What the task requires: Begin at the line containing "Given: Focus the" in the data below and go on through the line containing "Task: Open Dictionaries under Data", repeating each line exactly; include both ends and no other line.

Supplied data:

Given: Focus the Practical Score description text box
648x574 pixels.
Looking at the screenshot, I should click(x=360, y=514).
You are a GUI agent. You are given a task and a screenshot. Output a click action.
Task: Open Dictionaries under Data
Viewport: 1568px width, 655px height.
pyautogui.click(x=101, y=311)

...

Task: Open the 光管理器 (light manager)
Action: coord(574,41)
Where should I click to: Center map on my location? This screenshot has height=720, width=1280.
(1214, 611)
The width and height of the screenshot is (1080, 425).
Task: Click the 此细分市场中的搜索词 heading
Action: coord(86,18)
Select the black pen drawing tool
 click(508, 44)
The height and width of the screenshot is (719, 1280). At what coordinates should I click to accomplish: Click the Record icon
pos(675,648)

Finished exercise:
Given: Focus the Practical Score description text box
648x574 pixels.
Looking at the screenshot, I should click(x=360, y=514).
You are a GUI agent. You are given a task and a screenshot. Output a click action.
Task: Open Dictionaries under Data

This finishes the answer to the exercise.